Y, ¿qué hay que hacer ante esta situación? «Hace falta una Iglesia que no tenga miedo a entrar en su noche. Necesitamos una Iglesia capaz de encontrarse en su camino. Necesitamos una Iglesia capaz de entrar en su conversación […]hace falta una Iglesia capaz de acompañar, de ir más allá del mero escuchar; una Iglesia que acompañe en el camino poniéndose en marcha con la gente». En la relación con el mundo contemporáneo, con nuestras sociedades secularizadas en crisis, con todos los que parecen distantes, el «fundamento del diálogo», recordó el Papa, se encuentra en las palabras del Concilio Vaticano II: «Las alegrías y las esperanzas, las tristezas y las angustias de los hombres de nuestro tiempo, sobre todo de los pobres y de los que sufren, son a su vez las alegrías y esperanzas, tristezas y angustias de los discípulos de Cristo».

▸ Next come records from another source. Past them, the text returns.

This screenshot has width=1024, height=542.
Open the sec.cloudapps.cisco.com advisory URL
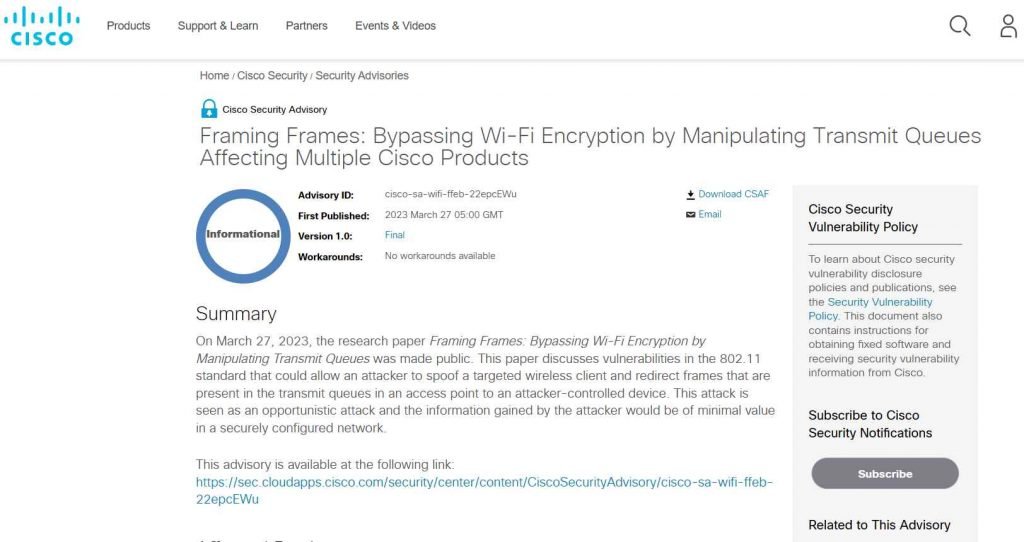[x=484, y=490]
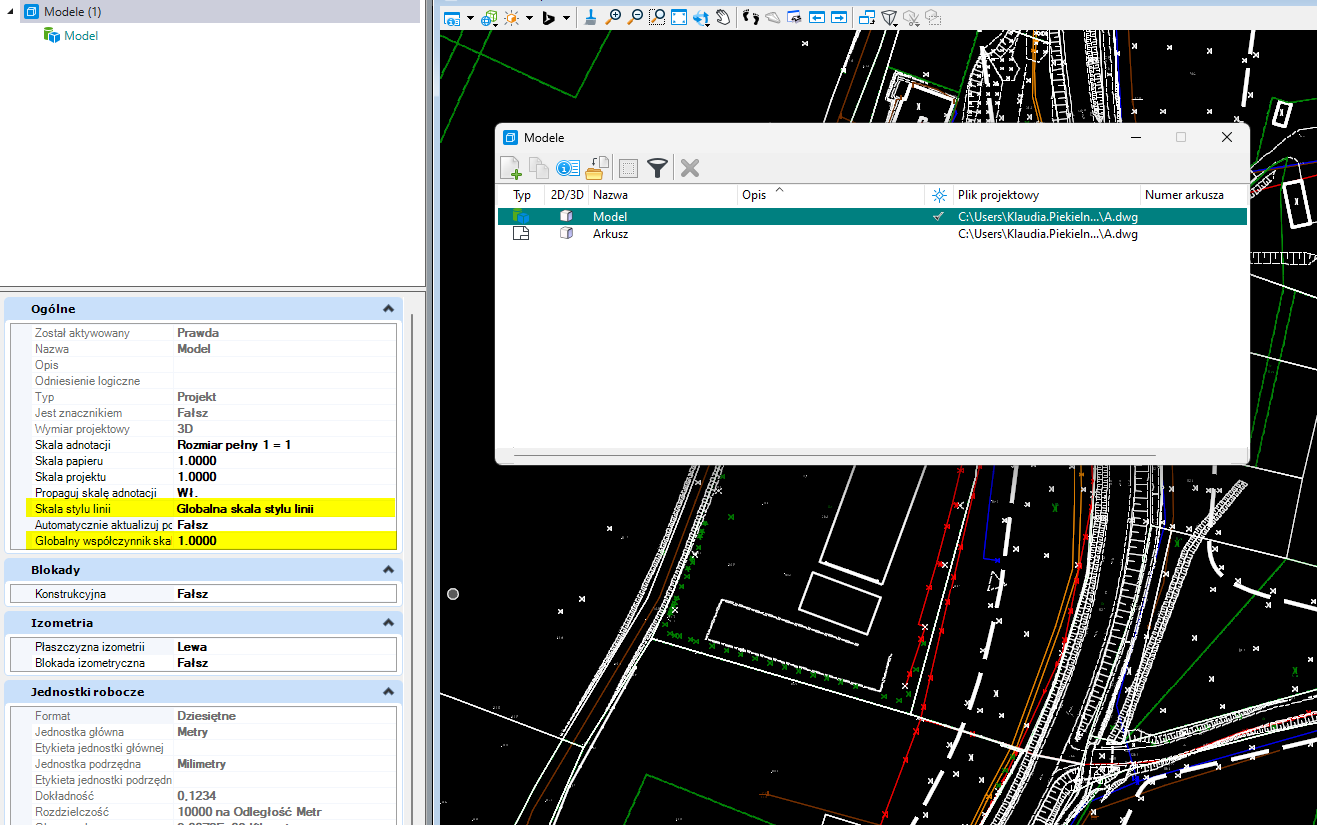Click the View Previous arrow icon
The image size is (1317, 825).
point(817,17)
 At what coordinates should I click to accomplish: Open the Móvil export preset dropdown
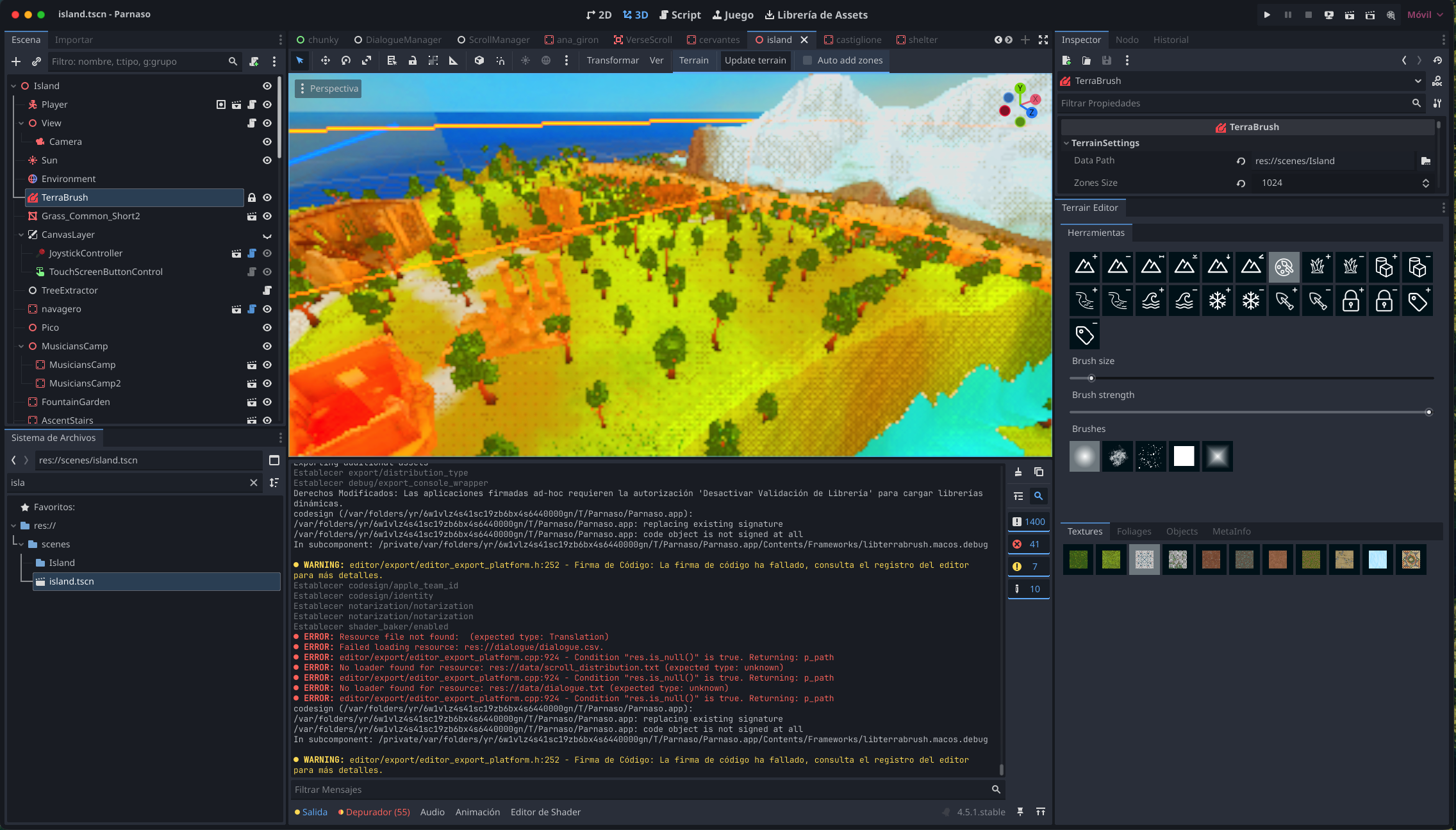tap(1425, 14)
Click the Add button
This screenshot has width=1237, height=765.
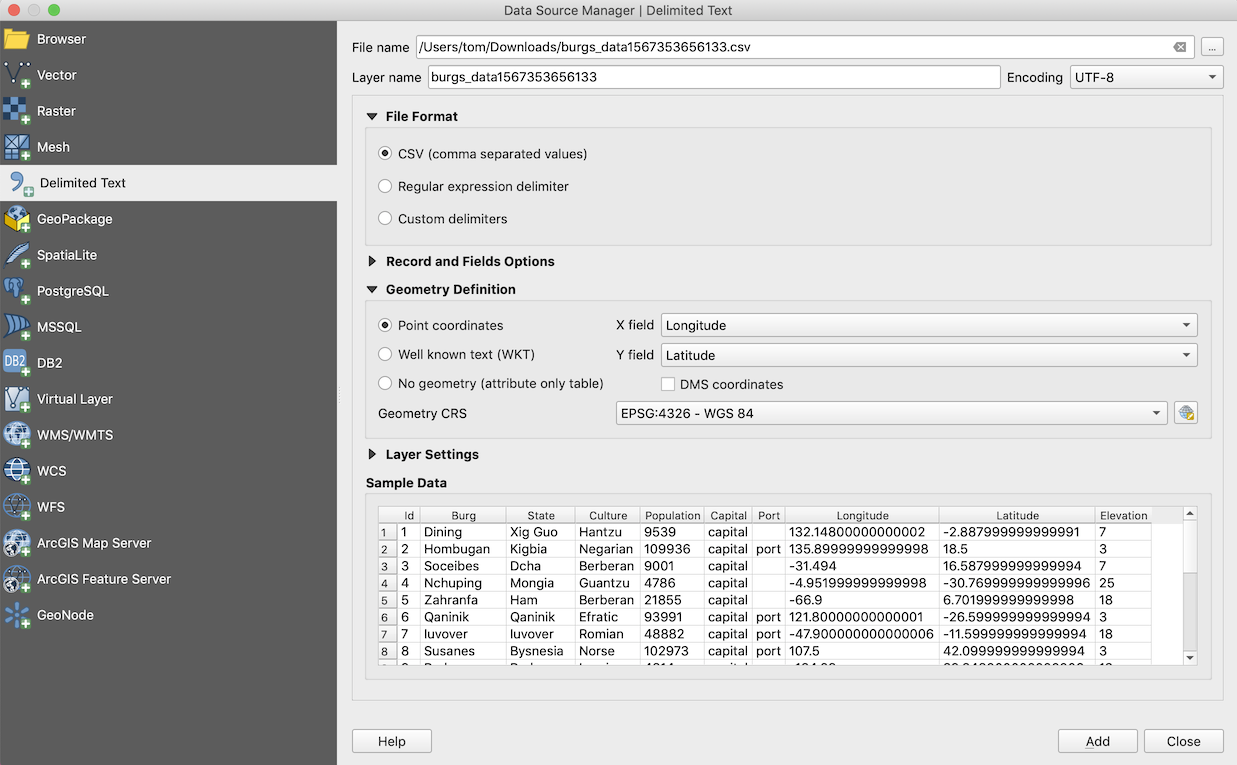[1097, 741]
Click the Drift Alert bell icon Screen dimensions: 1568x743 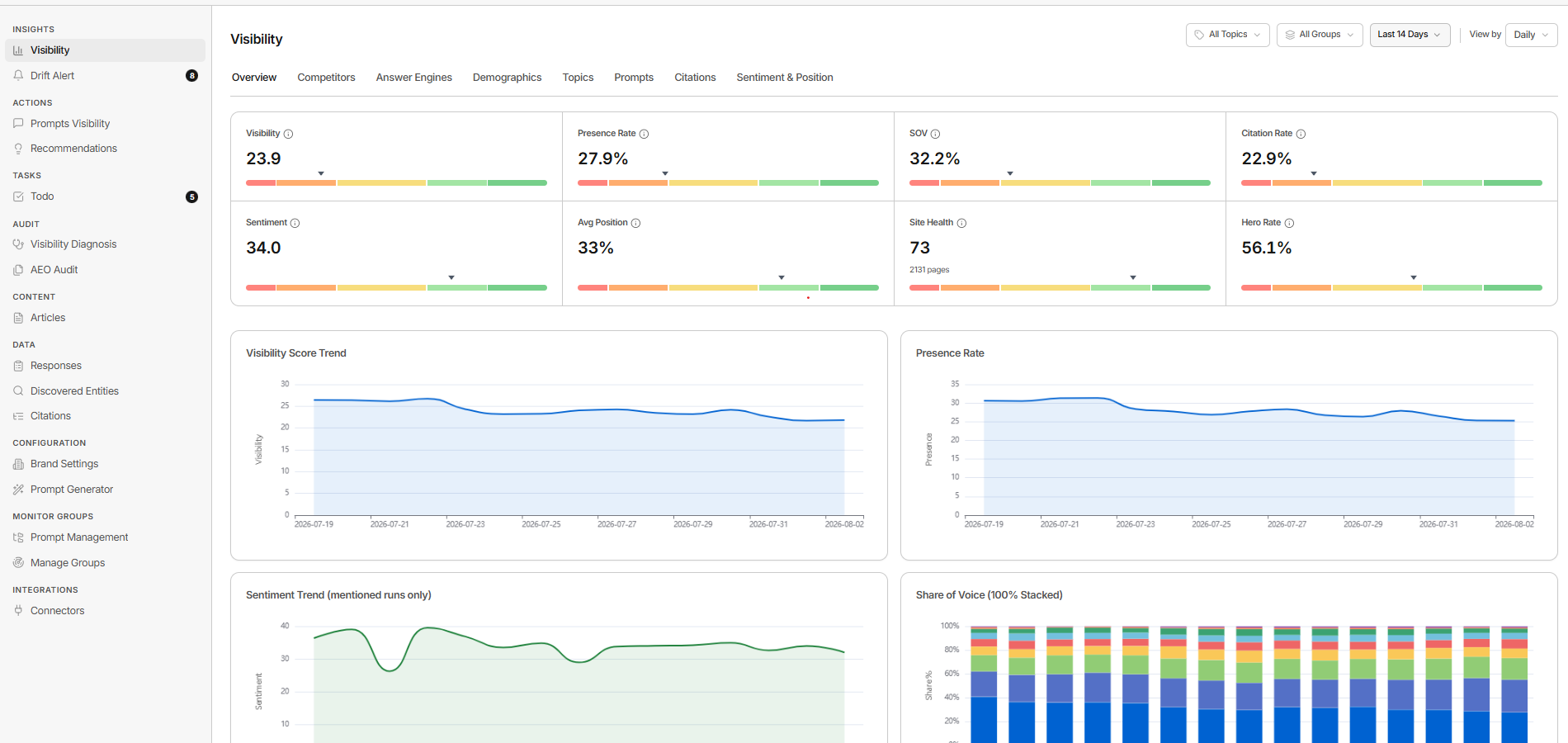click(18, 75)
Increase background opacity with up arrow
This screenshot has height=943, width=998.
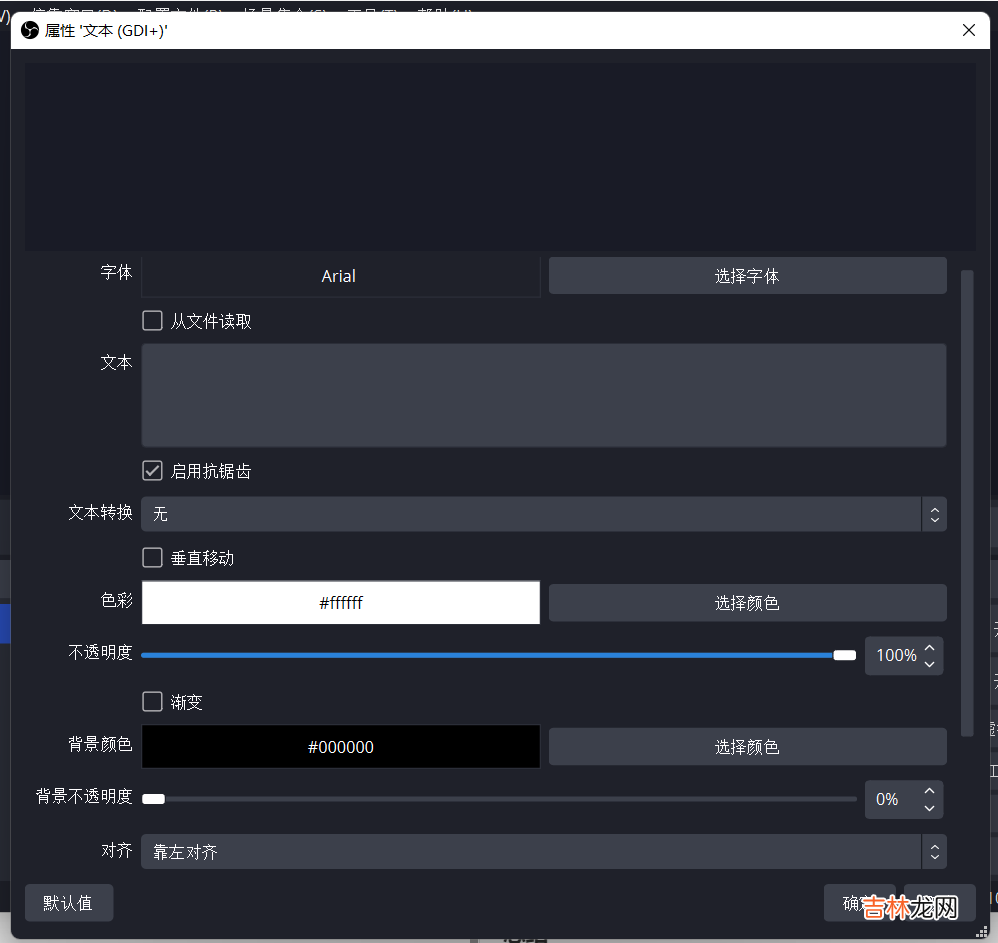tap(930, 791)
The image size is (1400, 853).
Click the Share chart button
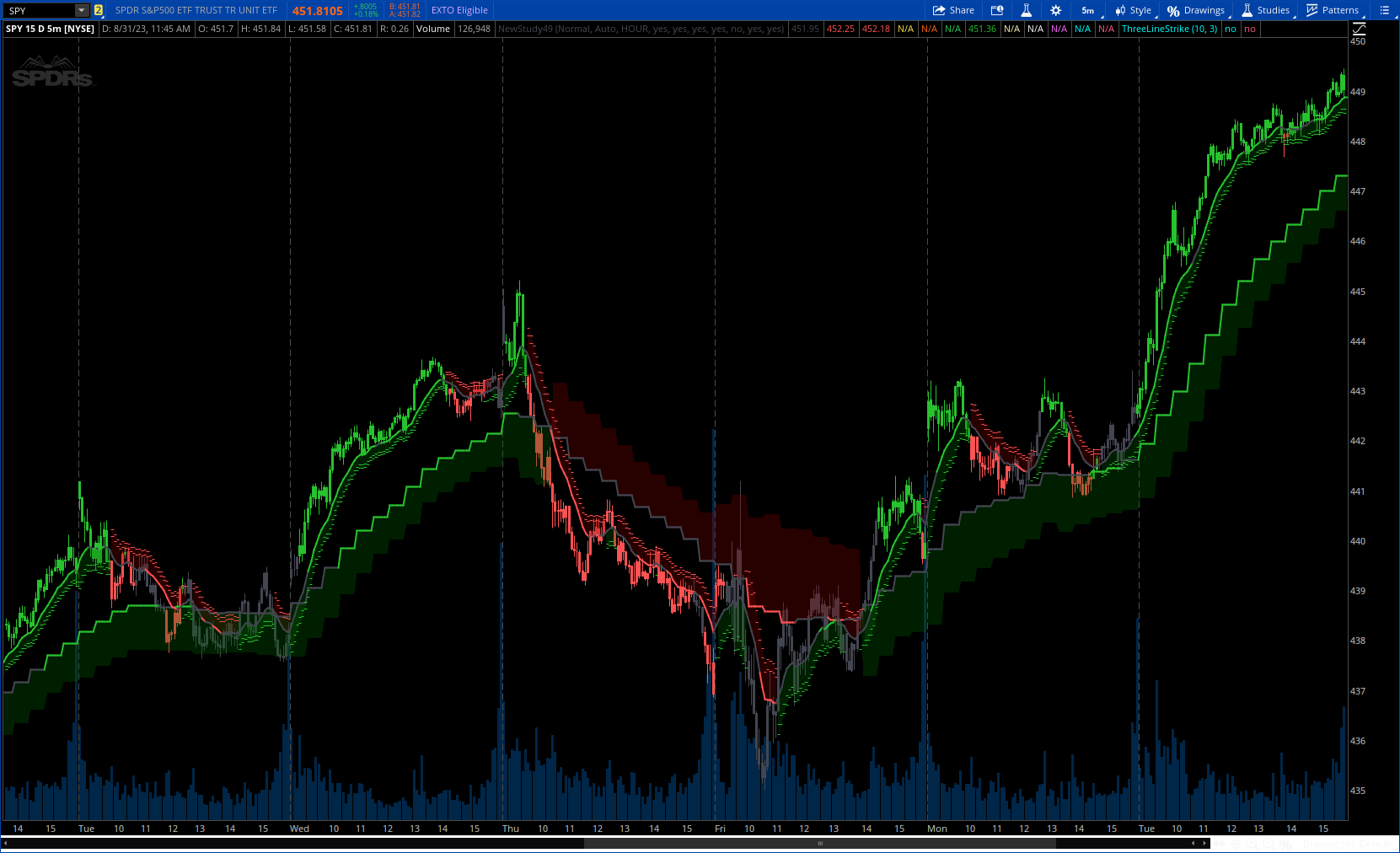(953, 10)
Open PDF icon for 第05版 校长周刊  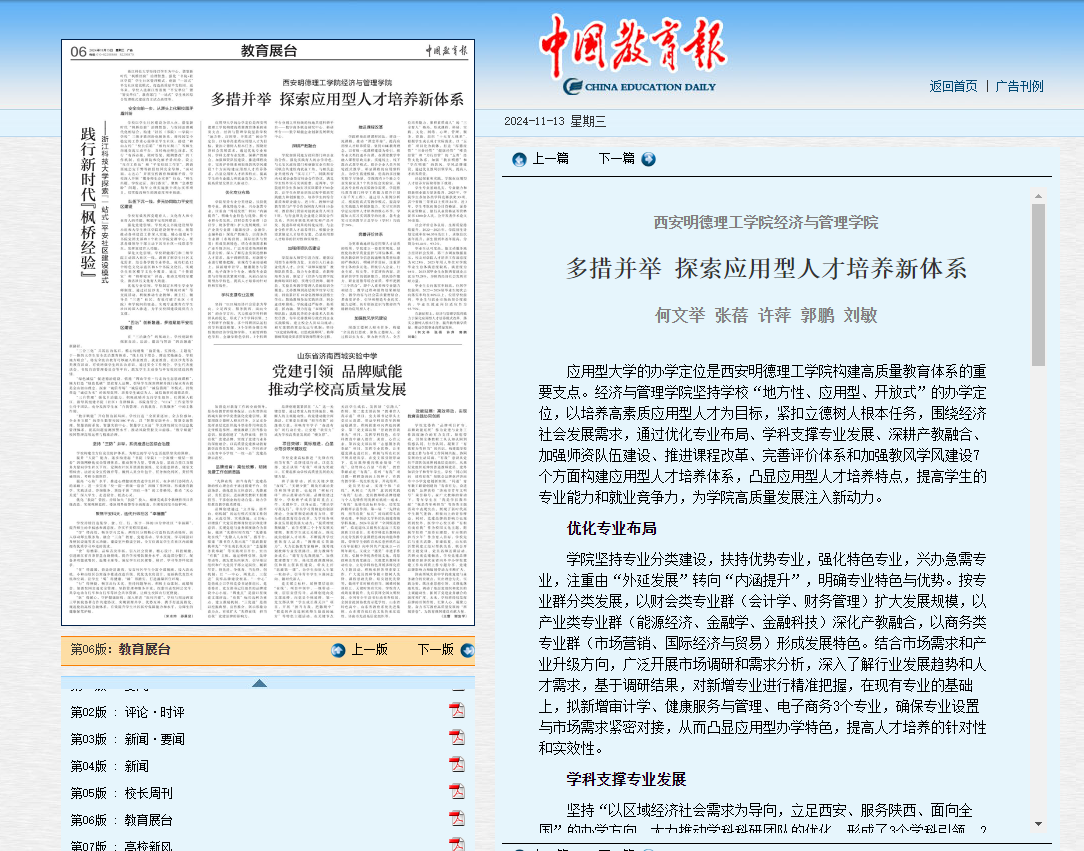[457, 792]
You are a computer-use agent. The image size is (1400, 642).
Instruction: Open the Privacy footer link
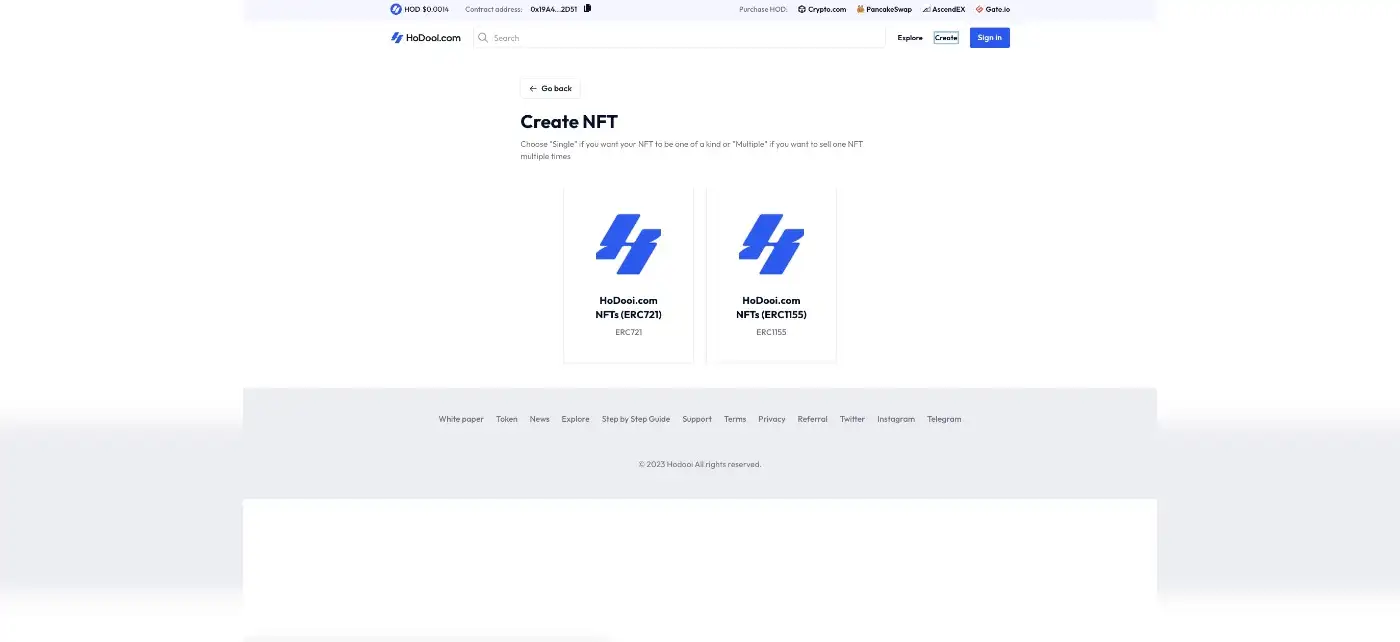tap(772, 419)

Esta es la originalidad del Pontificado del obispo de Roma “del fin del mundo”. Un sacerdote “callejero”, que advierte la urgencia de llegar, en las periferias geográficas y existenciales, a todas las ovejas que salieron del rebaño o que nunca han entrado a él, en lugar de acariciar y mimar a las que están en el rebaño. El pastor de una Iglesia que sabe «encender los corazones», dejando espacio a la «revolución de la ternura», al misterio de un Dios encarnado que «no se cansa nunca de perdonar».